Wie eine Eins steht Heinfried Schrage an der Zufahrt zum Elbtunnel. Meistens verschränkt er die Hände hinter dem Rücken oder vor dem Bauch. Ein Mann wie eine Bügelfalte.

100 Jahre Alter Elbtunnel
:Verführung zur Langsamkeit

Der Alte Elbtunnel in Hamburg feiert 100. Geburtstag - und gehört bis heute zu den wichtigsten Verkehrswegen der Stadt.

Die Bilder.

Herr Schrage hat zwar ein paar Minuten Zeit für ein kurzes Gespräch, aber aus den Augenwinkeln beobachtet er ganz genau, ob alles seine Richtigkeit hat. Ob die Autos heranfahren, der Fahrer aussteigt, am Automat ein Ticket für zwei Euro zieht, wieder einsteigt, das Ticket vorzeigt und sich den richtigen Aufzugkorb zuweisen lässt, dann vorsichtig einfährt, das Licht an seinem Fahrzeug löscht und den Motor ausmacht.

Schrage sieht trotz aller Plauderei auch, wie die Kabinentür fast lautlos hinuntergleitet, der Korb nun fahrbereit ist und sein Kollege schließlich den Knopf drückt für die Fahrt nach unten. "Es ist ein sauberer Job", sagt Heinfried Schrage - und sieht dabei sehr zufrieden aus.

Schrage ist Tunnelaufseher im alten Hamburger Elbtunnel. Es ist ein Beruf, den es schon vor 100 Jahren gab, als das Bauwerk am 7. September 1911 eröffnet wurde. Moderne Tunnelaufseher - oder besser: Aufseher in modernen Tunnels - sitzen heute vor Schaltpulten und Monitorwänden in klimatisierten Kommandozentralen, sie überwachen Verkehrsflüsse oder Höhenkontrollen, schalten Röhren frei oder sperren die Durchfahrt vollautomatisch. Tunnelaufseher im Alten Elbtunnel begrüßen die Passanten noch persönlich.

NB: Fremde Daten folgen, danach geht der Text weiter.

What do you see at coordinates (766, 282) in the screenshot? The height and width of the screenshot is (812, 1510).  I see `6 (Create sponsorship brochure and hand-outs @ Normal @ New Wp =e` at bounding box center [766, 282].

Am kommenden Wochenende wird das einzigartige Bauwerk mit einem großen Fest geehrt. Vor 100 Jahren wurde der Hamburger Elbtunnel seiner Bestimmung übergeben, die da lautete, Pferdekutschen und Fußgänger trockenen Fußes von einer Seite der Elbe auf die andere zu bringen. Seit der Eröffnung des Autobahntunnels 1975 heißt dieser hier, der von St. Pauli nach Steinwerder führt, Alter Elbtunnel. Alt sollte man dabei liebevoll betonen, es ist ein Ehrentitel.

Zur Zeit seiner Erbauung von 1907 bis 1911 war der Tunnel die Antwort auf immer größere Verkehrsströme. Der Hamburger Hafen zog Massen von Arbeitern an, die seit kurzem über zwei Elbbrücken den großen Strom passierten. Die lagen allerdings am Rande des Hafengebiets.

Der Tunnel mitten in der Stadt war eine notwendige Infrastrukturmaßnahme - eine, die in eine Zeit des technischen Aufbruchs fiel. Ingenieure übertrafen sich im ausgehenden 19. Jahrhundert fast täglich, der Mensch verschob die Grenzen des Machbaren mit großer Lust.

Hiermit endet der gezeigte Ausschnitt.